Ia kemudian berbisik. “Saya percaya pada anda, nak. Tapi dari pengalamanku, anak seperti ini akan ngambek dan bertindak ekstrem seperti tak mau makan jika keinginannya tak terpenuhi. Atau mungkin, ia akan tiba-tiba kabur dari kantor ini hanya untuk kembali menemuimu. Bahaya akan muncul jika ia berkeliling tanpa pendampingan.”
“Uh, tapi bukan berarti tanggung jawab ini adalah milikku, dong, Bu. Saya hanyalah mahasiswa biasa yang juga punya kesibukan sehari-hari.”
Polwan itu tersenyum. “Kumohon, nak. Saya juga seorang ibu yang memiliki anak. Saya tahu betul akan sifat anak-anak rewel semacam ini. Anda juga tentu tak ingin dia menderita dengan tak layak, betul?”
“Tapi ...”
“Saya berjanji tak akan lama. Untuk tiga hari saja. Dalam tiga hari, saya akan menghubungi anda dan mengembalikan anak ini kepada orang tuanya, atau jika tak ditemukan, maka akan saya pastikan ia akan bersama dengan saya. Tidak akan merepotkan anda lagi.”
Polwan itu merobek ujung dari selembaran kertas bukunya, menulisnya sejenak, kemudian memberikannya padaku. “Ini nomorku. Hubungi saya jika ada masalah.”

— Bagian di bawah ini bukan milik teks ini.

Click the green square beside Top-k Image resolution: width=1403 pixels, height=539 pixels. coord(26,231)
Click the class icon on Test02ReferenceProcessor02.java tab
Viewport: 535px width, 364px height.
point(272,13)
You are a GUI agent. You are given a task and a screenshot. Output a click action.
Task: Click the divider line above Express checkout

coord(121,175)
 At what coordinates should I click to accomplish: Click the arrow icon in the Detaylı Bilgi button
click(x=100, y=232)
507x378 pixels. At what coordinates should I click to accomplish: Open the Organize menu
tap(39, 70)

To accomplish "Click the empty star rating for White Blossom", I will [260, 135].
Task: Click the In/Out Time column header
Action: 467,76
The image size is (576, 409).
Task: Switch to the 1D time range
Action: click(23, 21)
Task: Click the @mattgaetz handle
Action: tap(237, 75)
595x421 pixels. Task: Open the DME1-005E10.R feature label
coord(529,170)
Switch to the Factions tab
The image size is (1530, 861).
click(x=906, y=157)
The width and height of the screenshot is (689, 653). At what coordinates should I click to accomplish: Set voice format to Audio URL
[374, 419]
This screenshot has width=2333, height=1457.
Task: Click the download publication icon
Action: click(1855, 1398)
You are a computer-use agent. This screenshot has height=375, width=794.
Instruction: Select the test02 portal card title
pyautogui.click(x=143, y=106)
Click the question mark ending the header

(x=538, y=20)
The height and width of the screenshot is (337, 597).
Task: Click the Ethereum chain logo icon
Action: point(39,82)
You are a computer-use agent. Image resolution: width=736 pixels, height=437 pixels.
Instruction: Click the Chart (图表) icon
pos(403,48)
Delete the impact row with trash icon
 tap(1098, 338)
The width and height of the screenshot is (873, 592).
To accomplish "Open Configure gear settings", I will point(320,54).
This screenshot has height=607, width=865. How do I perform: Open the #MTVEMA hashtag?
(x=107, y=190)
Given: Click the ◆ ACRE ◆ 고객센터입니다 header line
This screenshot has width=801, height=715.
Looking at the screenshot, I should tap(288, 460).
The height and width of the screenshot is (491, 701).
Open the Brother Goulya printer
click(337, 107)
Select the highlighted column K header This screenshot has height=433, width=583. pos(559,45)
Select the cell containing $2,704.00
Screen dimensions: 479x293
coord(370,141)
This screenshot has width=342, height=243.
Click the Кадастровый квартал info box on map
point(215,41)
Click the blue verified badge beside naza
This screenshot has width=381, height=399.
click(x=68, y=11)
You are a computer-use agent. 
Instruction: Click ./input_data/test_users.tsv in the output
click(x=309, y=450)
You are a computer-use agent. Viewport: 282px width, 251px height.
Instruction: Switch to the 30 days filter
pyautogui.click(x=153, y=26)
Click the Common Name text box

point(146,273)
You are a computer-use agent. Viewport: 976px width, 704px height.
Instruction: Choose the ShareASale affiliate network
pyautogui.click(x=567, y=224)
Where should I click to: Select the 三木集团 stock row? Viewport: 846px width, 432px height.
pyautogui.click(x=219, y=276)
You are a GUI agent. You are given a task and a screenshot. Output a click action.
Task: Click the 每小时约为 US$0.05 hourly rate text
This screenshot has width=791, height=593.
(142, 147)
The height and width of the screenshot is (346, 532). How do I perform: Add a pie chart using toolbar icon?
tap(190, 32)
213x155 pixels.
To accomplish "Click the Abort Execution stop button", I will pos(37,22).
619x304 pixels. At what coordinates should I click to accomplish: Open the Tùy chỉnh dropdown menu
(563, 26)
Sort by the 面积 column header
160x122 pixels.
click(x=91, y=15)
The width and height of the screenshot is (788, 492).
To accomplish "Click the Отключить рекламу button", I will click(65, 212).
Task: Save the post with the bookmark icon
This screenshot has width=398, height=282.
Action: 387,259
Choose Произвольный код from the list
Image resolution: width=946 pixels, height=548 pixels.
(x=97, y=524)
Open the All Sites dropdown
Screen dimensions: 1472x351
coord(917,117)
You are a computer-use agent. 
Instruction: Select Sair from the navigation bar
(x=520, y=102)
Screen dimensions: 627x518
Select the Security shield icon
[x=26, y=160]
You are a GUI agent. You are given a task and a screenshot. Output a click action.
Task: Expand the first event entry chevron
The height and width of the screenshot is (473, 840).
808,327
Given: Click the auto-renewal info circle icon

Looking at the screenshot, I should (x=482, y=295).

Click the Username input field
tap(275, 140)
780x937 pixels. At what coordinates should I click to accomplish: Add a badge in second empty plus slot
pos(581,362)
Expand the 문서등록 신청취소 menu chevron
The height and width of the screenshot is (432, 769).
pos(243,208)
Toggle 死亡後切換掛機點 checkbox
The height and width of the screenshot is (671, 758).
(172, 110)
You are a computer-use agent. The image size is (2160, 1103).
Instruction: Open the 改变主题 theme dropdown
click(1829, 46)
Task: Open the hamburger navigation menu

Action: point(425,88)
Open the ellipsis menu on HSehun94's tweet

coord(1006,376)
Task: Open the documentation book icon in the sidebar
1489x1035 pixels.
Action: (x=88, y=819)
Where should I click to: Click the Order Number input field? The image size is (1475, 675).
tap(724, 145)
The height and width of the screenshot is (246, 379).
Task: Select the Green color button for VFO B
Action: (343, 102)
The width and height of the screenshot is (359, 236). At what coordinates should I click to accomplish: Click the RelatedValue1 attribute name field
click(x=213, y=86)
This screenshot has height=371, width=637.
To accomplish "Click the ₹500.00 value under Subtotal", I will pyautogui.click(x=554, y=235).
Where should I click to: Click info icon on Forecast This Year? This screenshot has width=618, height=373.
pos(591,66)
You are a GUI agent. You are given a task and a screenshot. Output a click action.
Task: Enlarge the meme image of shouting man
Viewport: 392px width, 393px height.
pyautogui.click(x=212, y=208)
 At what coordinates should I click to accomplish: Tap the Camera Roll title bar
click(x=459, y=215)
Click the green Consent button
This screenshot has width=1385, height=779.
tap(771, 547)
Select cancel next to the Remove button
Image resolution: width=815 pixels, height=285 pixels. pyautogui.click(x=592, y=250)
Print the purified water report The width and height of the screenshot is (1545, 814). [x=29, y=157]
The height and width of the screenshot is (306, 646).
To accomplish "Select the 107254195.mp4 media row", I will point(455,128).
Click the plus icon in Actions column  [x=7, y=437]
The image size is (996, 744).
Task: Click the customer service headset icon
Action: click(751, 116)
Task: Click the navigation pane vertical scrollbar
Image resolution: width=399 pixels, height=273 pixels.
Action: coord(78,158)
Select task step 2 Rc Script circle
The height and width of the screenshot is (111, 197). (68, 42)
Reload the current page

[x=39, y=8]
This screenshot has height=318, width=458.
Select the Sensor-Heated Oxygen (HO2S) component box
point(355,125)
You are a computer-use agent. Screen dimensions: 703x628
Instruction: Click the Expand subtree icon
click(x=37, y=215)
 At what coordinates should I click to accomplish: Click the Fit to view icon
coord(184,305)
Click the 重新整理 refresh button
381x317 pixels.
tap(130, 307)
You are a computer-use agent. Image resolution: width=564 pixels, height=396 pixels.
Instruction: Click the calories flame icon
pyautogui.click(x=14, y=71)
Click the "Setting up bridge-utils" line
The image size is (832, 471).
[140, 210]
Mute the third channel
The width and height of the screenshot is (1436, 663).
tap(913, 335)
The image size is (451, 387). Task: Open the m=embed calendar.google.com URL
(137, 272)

“Urgh, oke. Tapi anda berhutang satu pada saya, bu Carrisa.” Aku akhirnya dapat membaca label nama yang tertempel diatas saku bajunya.
“Tentu.”
Morrigan dengan sigap meloncat kembali ke bahuku, langkahku sedikit sempoyongan saat dibimbing ke pintu keluar. Senyuman ibu itu dan bujukannya mengantarku keluar dari gedung pemerintahan yang sebenarnya benci untuk kukatakan sebagai tak kompeten.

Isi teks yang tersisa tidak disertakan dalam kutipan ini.